§ TASK STATEMENT:
Where the listing below reaches the line containing "Expand the Parental Controls key", start writing out lines exactly, and stop once the line containing "Open the Chatway Inbox sidebar icon" has been written.

§ RECORDS TO PROCESS:

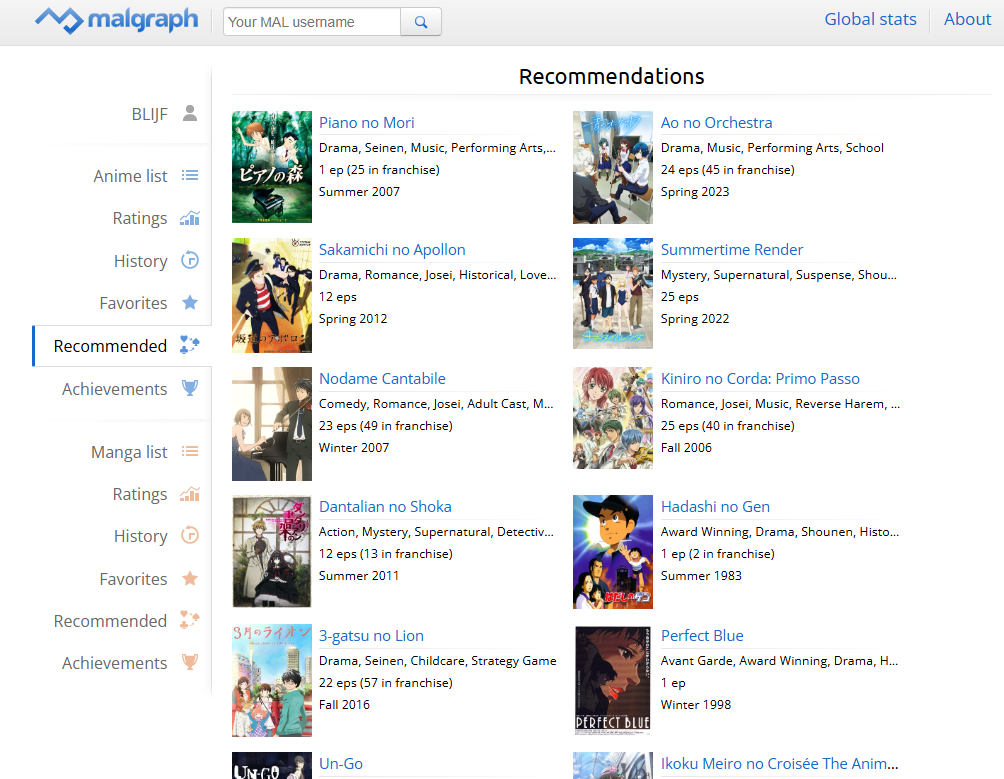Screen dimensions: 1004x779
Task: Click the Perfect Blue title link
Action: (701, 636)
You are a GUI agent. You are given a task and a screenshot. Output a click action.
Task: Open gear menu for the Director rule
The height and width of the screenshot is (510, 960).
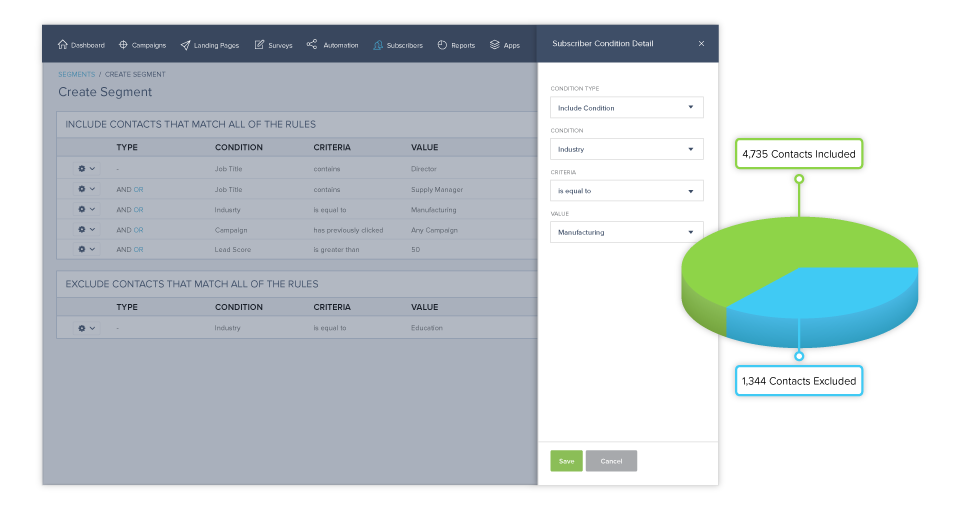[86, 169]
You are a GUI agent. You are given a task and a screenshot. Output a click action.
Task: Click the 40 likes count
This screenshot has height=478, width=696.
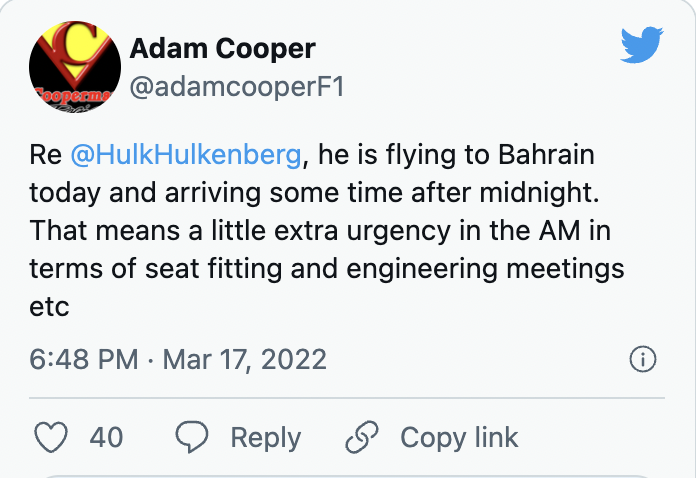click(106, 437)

...

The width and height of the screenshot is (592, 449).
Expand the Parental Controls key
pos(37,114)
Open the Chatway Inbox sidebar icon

* * *

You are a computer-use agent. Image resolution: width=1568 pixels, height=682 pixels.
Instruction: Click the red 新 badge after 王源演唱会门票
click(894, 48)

§ EXERCISE SOLUTION:
Expand the Parental Controls key
pos(37,114)
Open the Chatway Inbox sidebar icon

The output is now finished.